Download or read book Power Greed written by Philippe Gigantes and published by Constable. This book was released on 2003 with total page 258 pages. Available in PDF, EPUB and Kindle. Book excerpt: A provocative view of the past and the great rule makers of history yields an arresting perspective on recent events that have radically altered the present for America and the world.

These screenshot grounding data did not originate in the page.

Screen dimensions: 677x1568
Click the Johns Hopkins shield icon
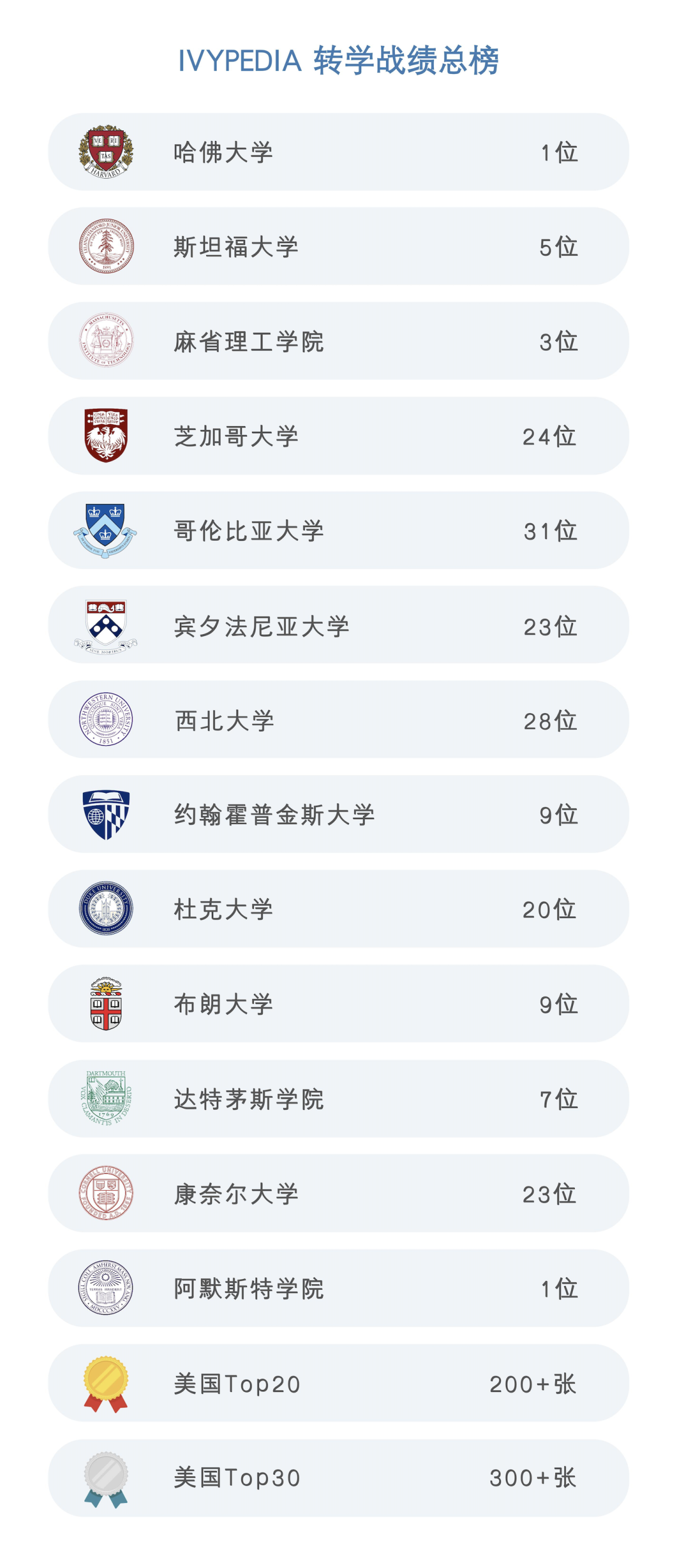pyautogui.click(x=106, y=815)

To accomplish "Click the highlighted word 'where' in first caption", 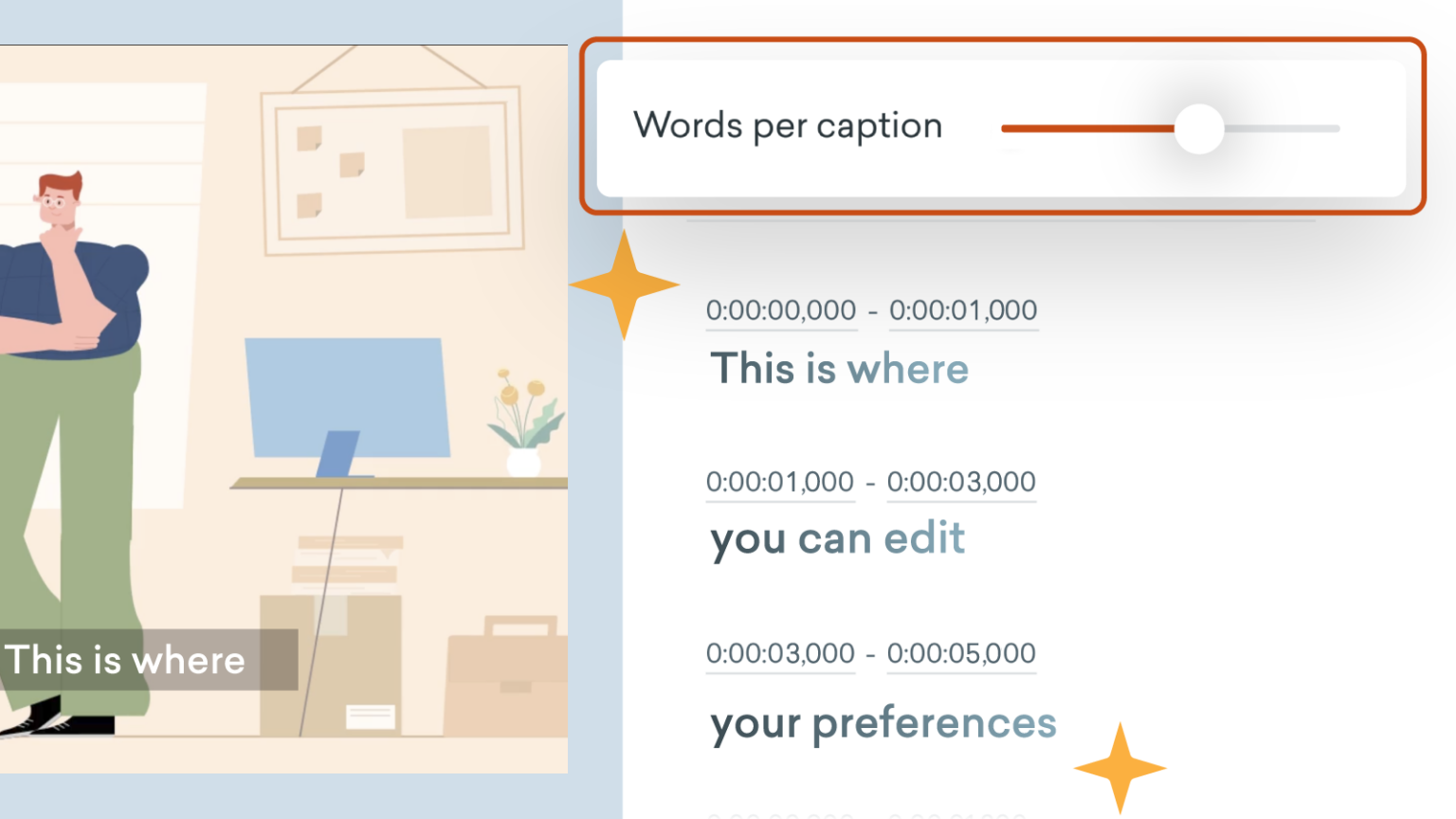I will 907,369.
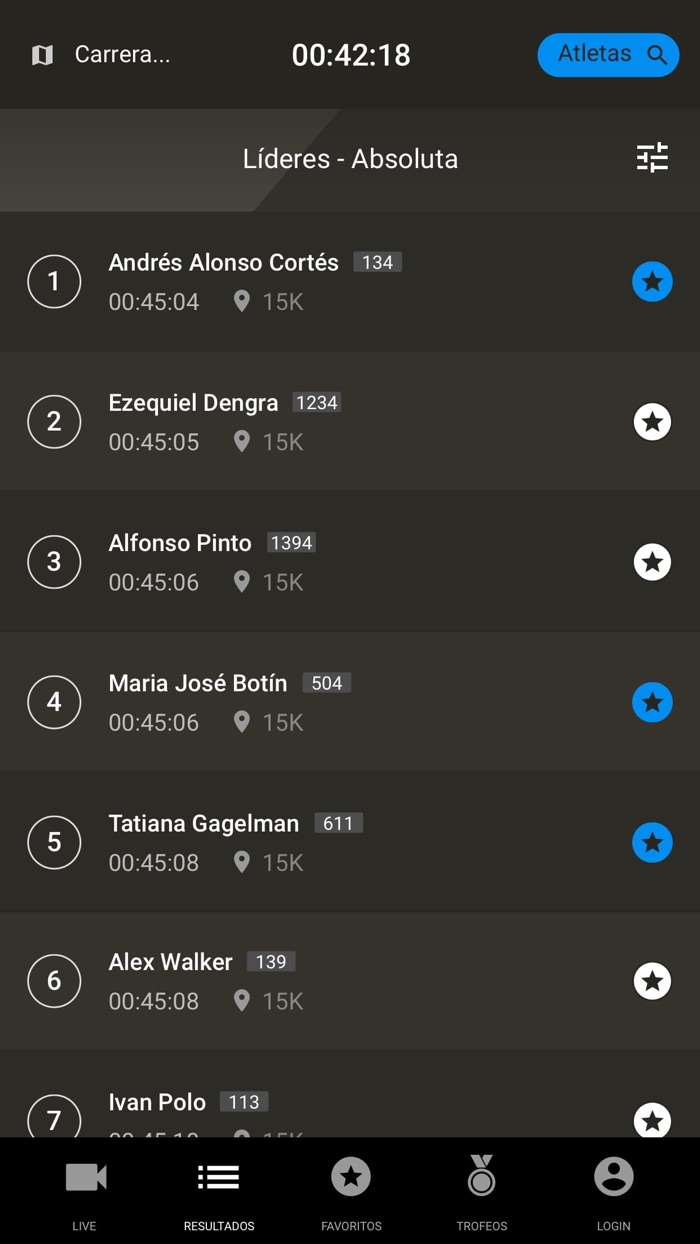Remove Maria José Botín from favorites
700x1244 pixels.
tap(652, 702)
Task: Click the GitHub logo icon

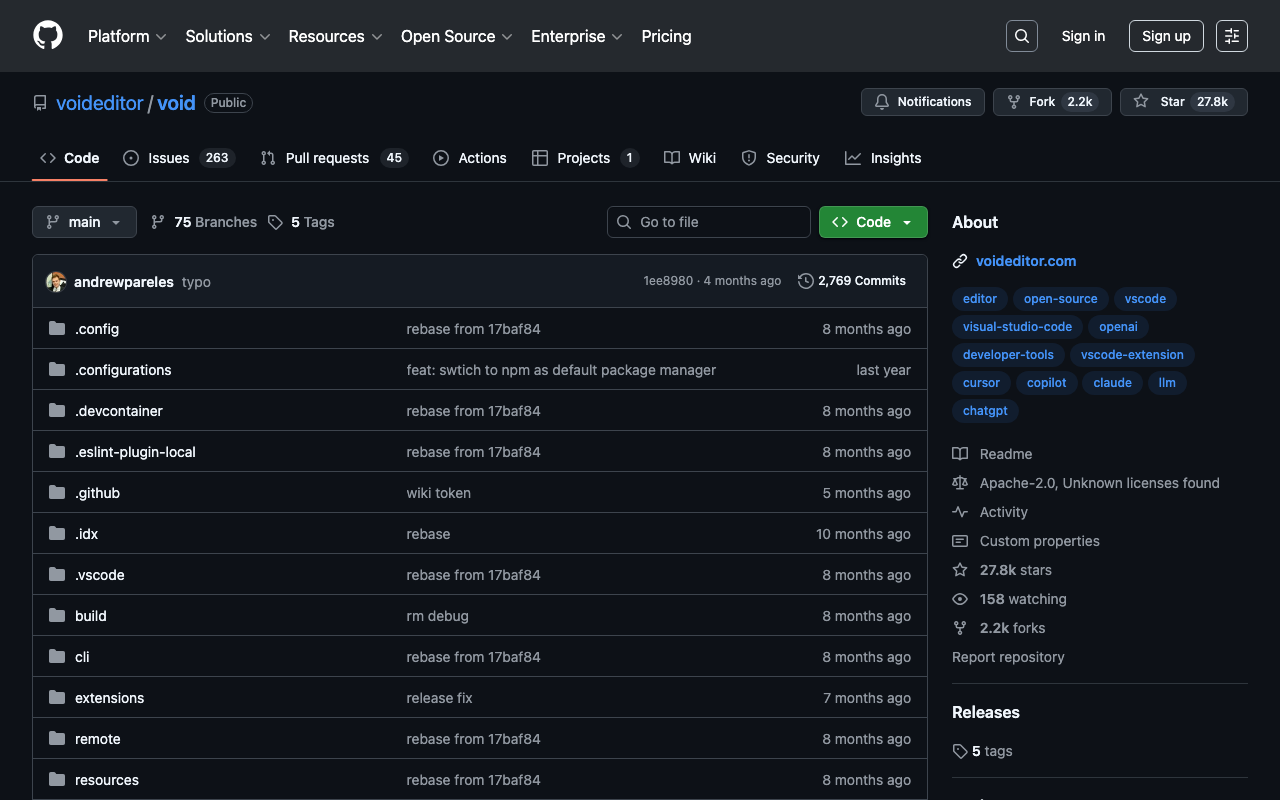Action: pos(48,36)
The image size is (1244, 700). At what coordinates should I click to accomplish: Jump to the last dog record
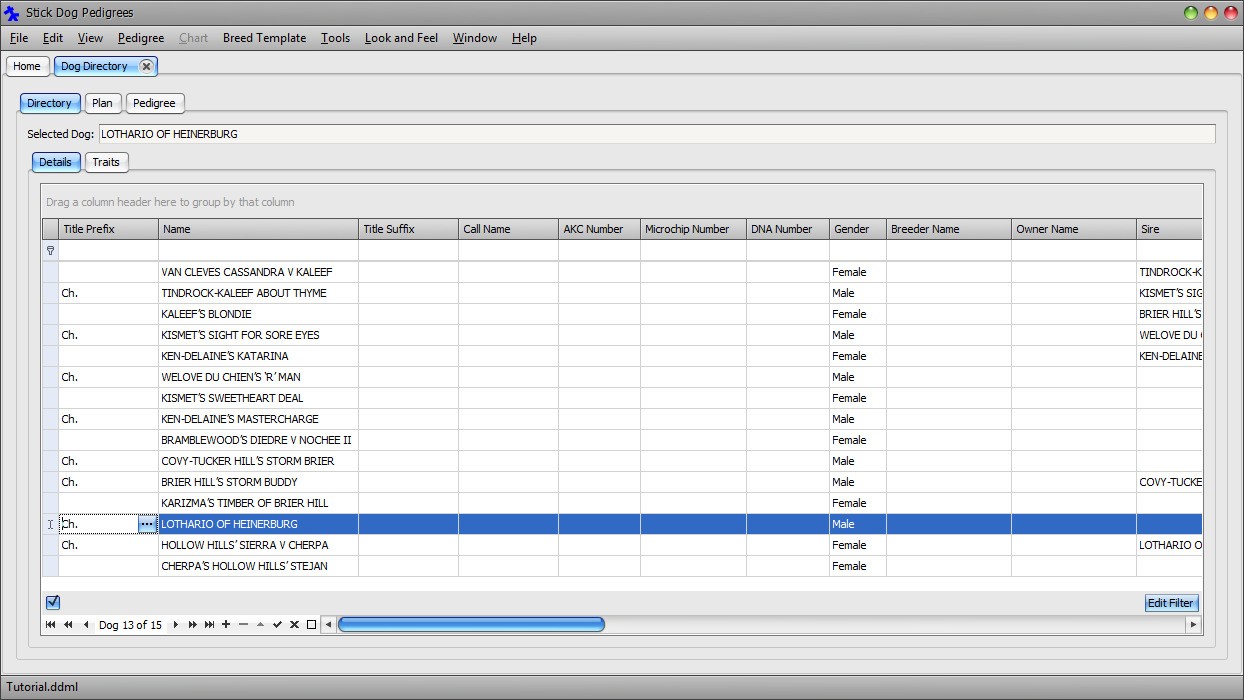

Download or read book Pregnancy and Power written by Rickie Solinger and published by NYU Press. This book was released on 2007-03 with total page 312 pages. Available in PDF, EPUB and Kindle. Book excerpt: Winner of the 2013 Bullough Award presented by the Foundation for the Scientific Study of Sexuality The term “intersex” evokes diverse images, typically of people who are both male and female or neither male nor female. Neither vision is accurate. The millions of people with an intersex condition, or DSD (disorder of sex development), are men or women whose sex chromosomes, gonads, or sex anatomy do not fit clearly into the male/female binary norm. Until recently, intersex conditions were shrouded in shame and secrecy: many adults were unaware that they had been born with an intersex condition and those who did know were advised to hide the truth. Current medical protocols and societal treatment of people with an intersex condition are based upon false stereotypes about sex, gender, sexual orientation, gender identity, and disability, which create unique challenges to framing effective legal claims and building a strong cohesive movement. InIntersexuality and the Law, Julie A. Greenberg examines the role that legal institutions can play in protecting the rights of people with an intersex condition. She also explores the relationship between the intersex movement and other social justice movements that have effectively utilized legal strategies to challenge similar discriminatory practices. She discusses the feasibility of forming effective alliances and developing mutually beneficial legal arguments with feminists, LGBT organizations, and disability rights advocates to eradicate the discrimination suffered by these marginalized groups.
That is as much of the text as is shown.